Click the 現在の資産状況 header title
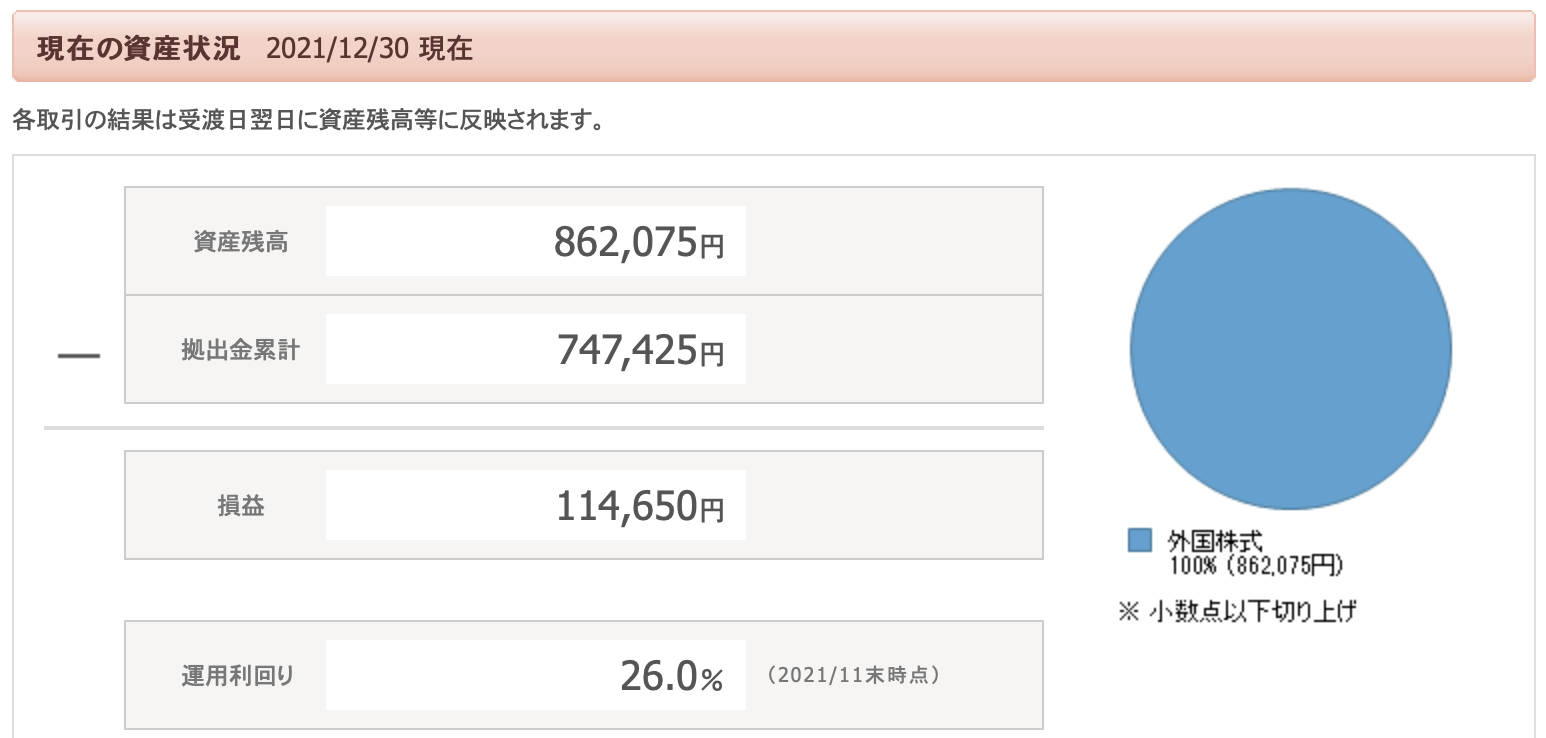The width and height of the screenshot is (1546, 738). (139, 49)
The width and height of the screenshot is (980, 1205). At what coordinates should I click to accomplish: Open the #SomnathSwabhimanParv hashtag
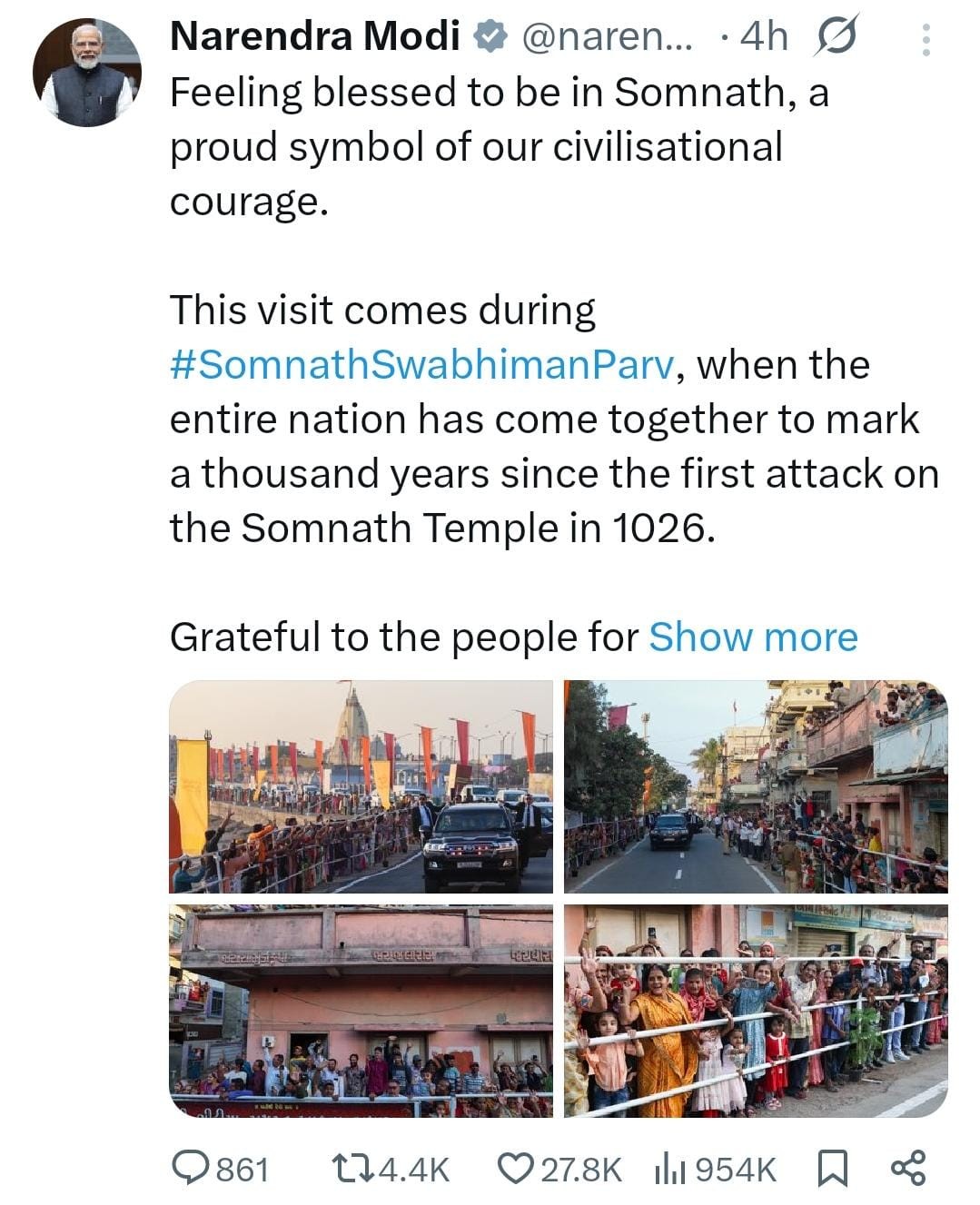coord(421,365)
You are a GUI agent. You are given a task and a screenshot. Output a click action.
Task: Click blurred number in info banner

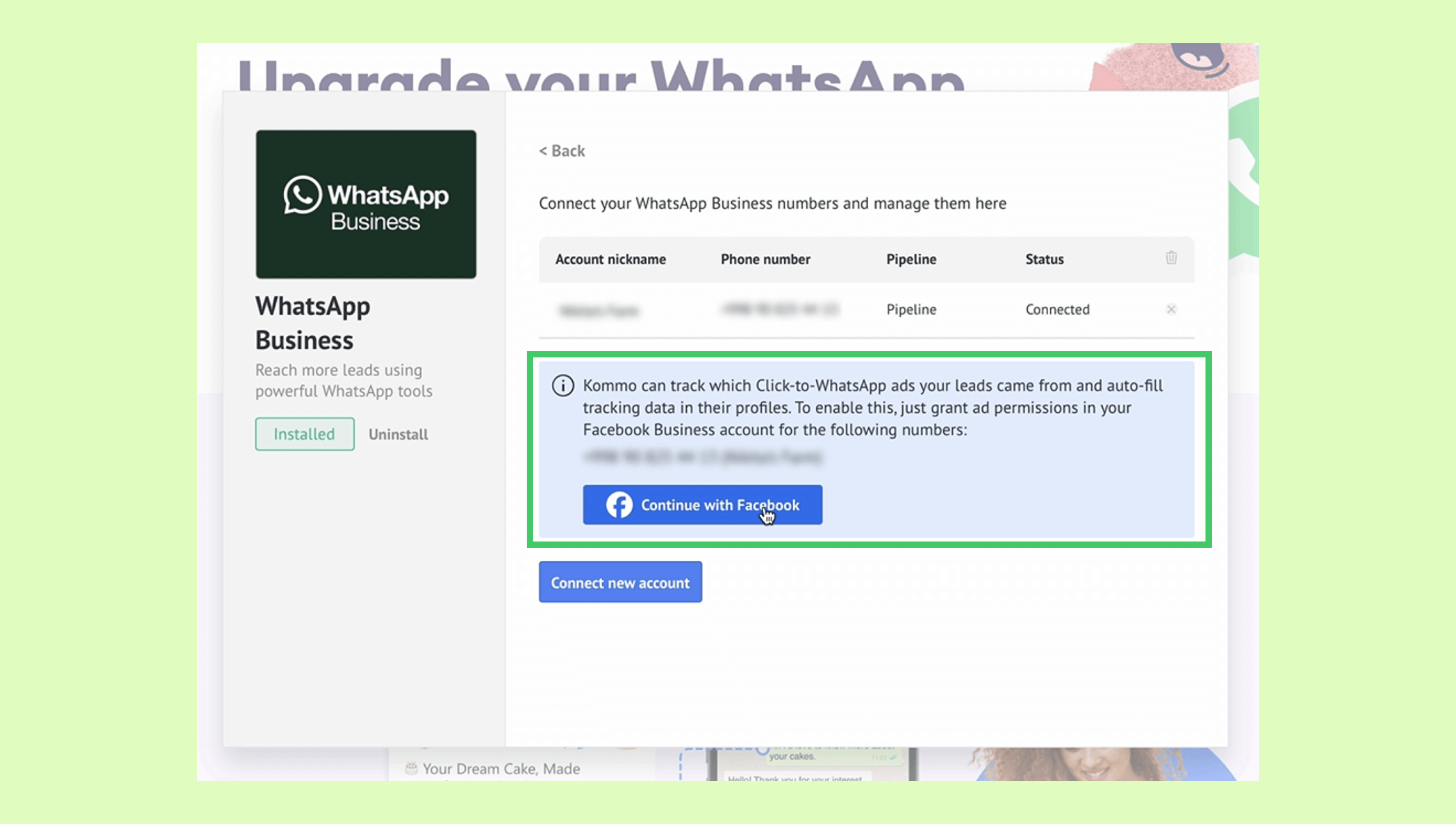pos(702,457)
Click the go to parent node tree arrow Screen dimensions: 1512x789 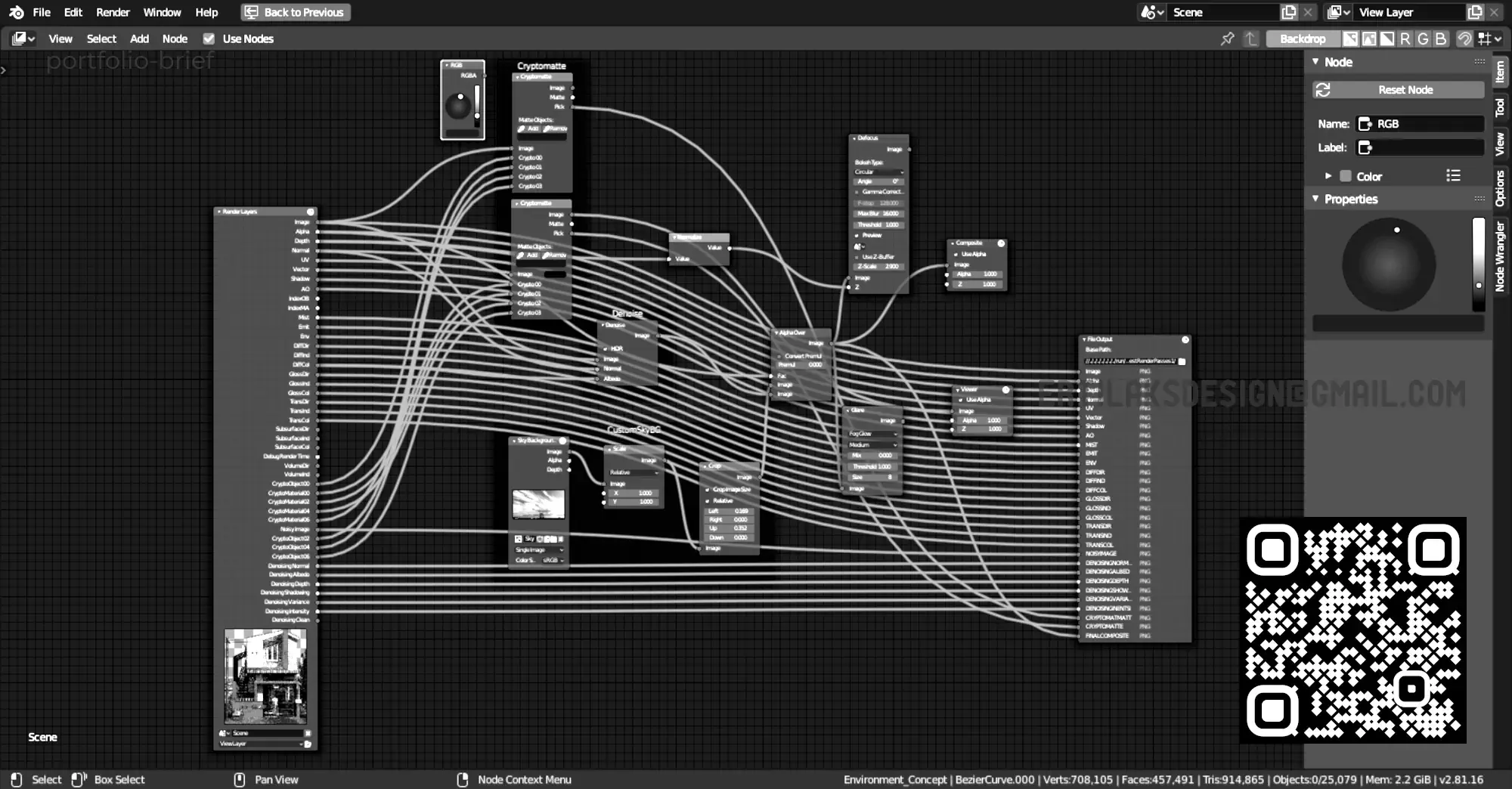coord(1251,39)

**WHAT IS REQUIRED**
Reproduce the records from the line containing "The width and height of the screenshot is (980, 1205)." through the line containing "coord(421,365)", with both of those lines included. Omit the pictures from your reply.

**RESULT**
The width and height of the screenshot is (980, 1205). At what coordinates should I click to accomplish: Open the #SomnathSwabhimanParv hashtag
coord(421,365)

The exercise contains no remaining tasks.